In Psalm 42, the psalmist describes his yearning for God: “As the deer pants for streams of water, so my soul pants for you, my God” (v. 1). He imagines a deer thirsty from the heat seeking out the refreshing water of the stream, and he says that he thirsts after God in the same manner. What brought about this yearning in his heart?

We realize upon reading the psalm that the psalmist is not in a great place in his life; in fact, he is being led off into captivity. He comments that his tears have been his sustenance night and day. Those around him look at his circumstances and question, “Where is your God?” (v. 3). In the midst of his present circumstances, he recalls those times of great joy and celebration as he joined the festive crowds traveling to Jerusalem and the Temple (v. 4). His memory of these festive times stands in stark contrast to his current situation where he finds himself in an uproar and downcast. Yet, in the midst of his circumstances he encourages himself to hope in God convinced that he will see the Lord’s salvation (v. 5).

He then proceeds to describe how he feels washed over by his circumstances (v. 7). He feels forgotten by God and oppressed by his enemies (v. 9). Towards the end of the psalm, those around him still mockingly question him, “Where if your God?” (v. 10). His circumstances have not changed.

* Parts of the exercise:
a) Summarize the passage on Psalm 42 in two sentences.
b) Extend the passage on Psalm 42 by writing what comes after its final sentence.

* Material supplied:

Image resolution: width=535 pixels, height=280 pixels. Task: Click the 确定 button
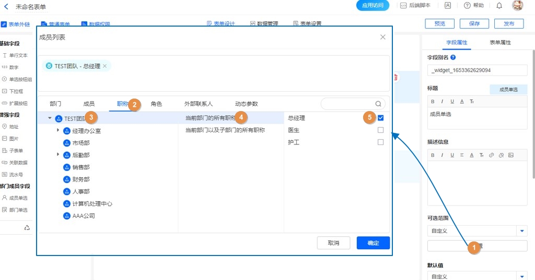pos(373,243)
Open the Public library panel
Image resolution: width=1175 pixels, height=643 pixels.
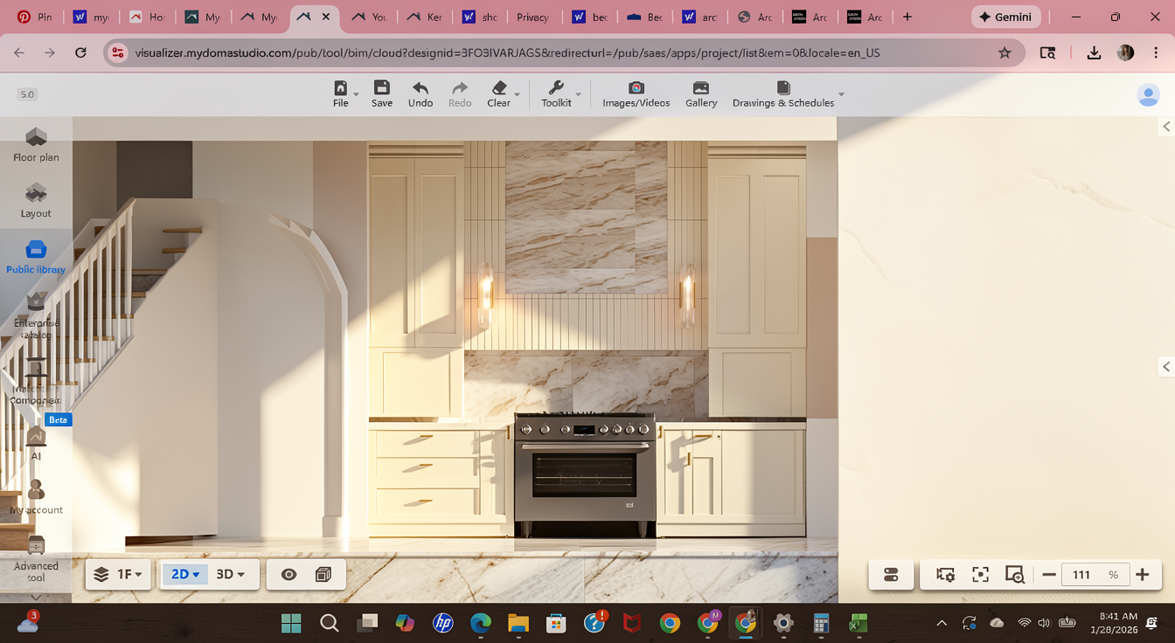click(x=36, y=257)
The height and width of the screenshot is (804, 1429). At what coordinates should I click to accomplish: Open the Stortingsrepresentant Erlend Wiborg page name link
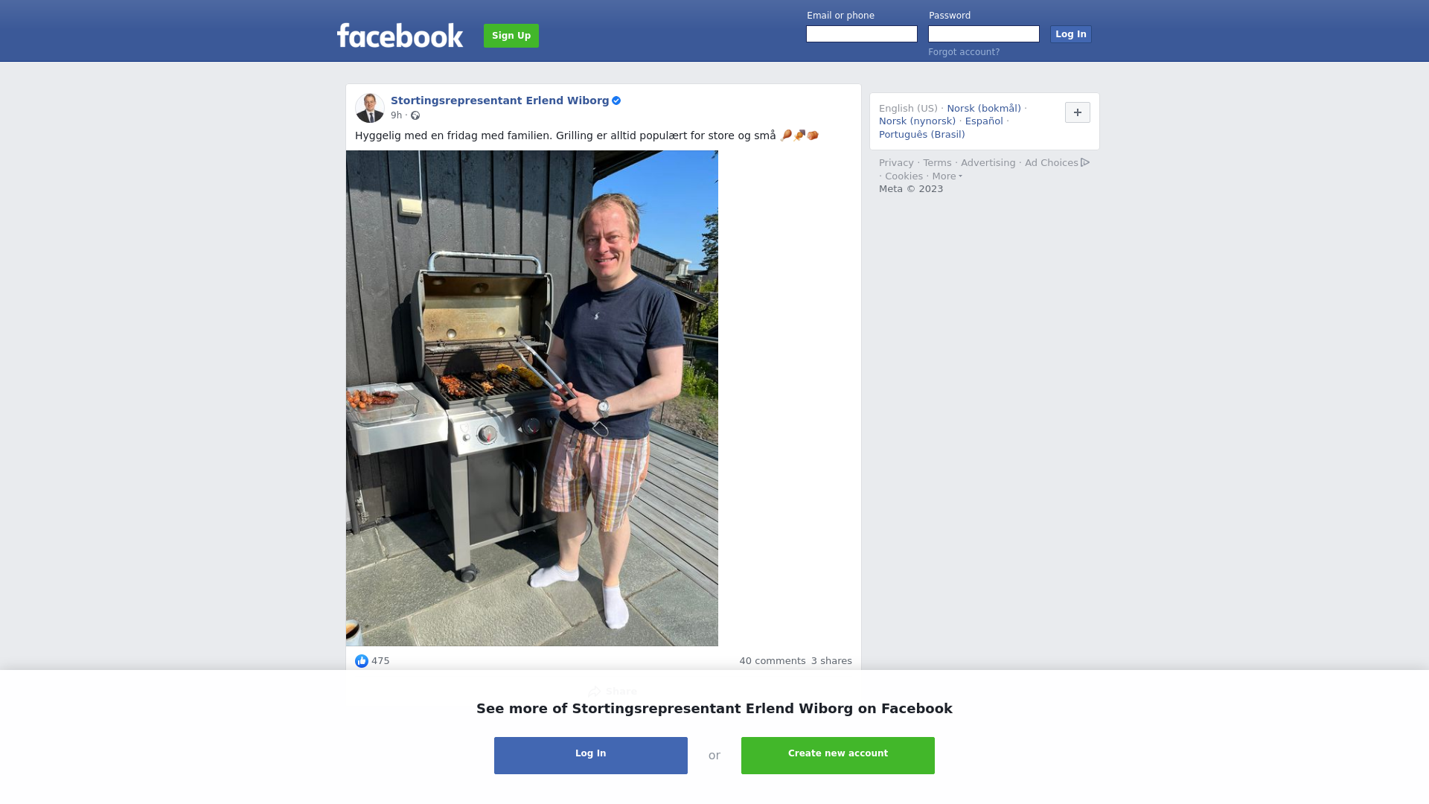click(500, 101)
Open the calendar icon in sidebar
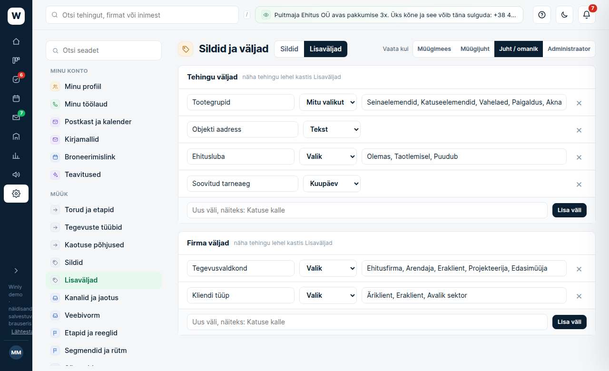 (16, 98)
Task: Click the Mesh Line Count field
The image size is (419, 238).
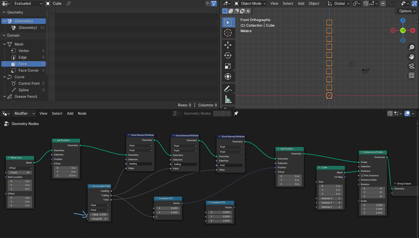Action: click(20, 173)
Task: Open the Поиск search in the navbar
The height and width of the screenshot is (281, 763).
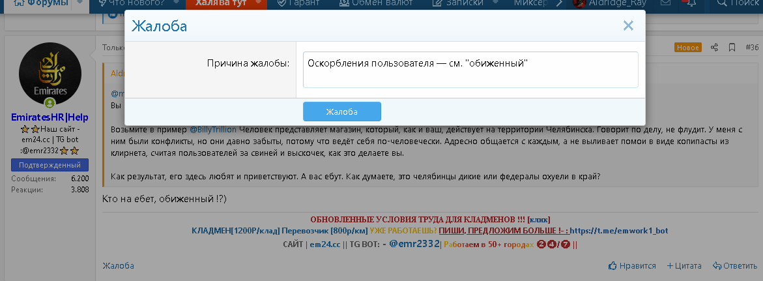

* Responses by item number:
a) Psalm 42 compares the psalmist's longing for God to a deer panting for streams of water. He is being led into captivity, mocked with "Where is your God?", and feels downcast, forgotten by God, and oppressed by enemies, yet he urges himself to hope in God, convinced he will see the Lord's salvation.

b)
The striking feature of the psalmist in this psalm is that regardless of his circumstances he never loses sight of who God is—the One who commands His covenant loyalty towards the psalmist, the living God (v. 2), the God of my life (v. 8)—and because he knows who God is, he never despairs that God will eventually right his circumstances (v. 11). In other words, his circumstances never dictate his reality or perception of God. He recognizes that God answers those who cry out to Him. He responds to those who long for him as the thirsty deer does the streams of water.

Have you ever felt overwhelmed by your circumstances? Have you ever felt forgotten by God? Does life and even those around you scream, “Where is your God?” Don’t allow your circumstances to dictate what you know about God. The God of the Bible is the living God. His ear is not deaf to our cries, nor is his arm short to save us. Do we have the confidence to say like the psalmist, “Put your hope in God, for I will yet praise Him, my Savior and my God” (v. 11)?


Father, my soul thirsts for You as a thirsty deer longs for water. Regardless of my circumstances, You are my rock and my salvation. Amen.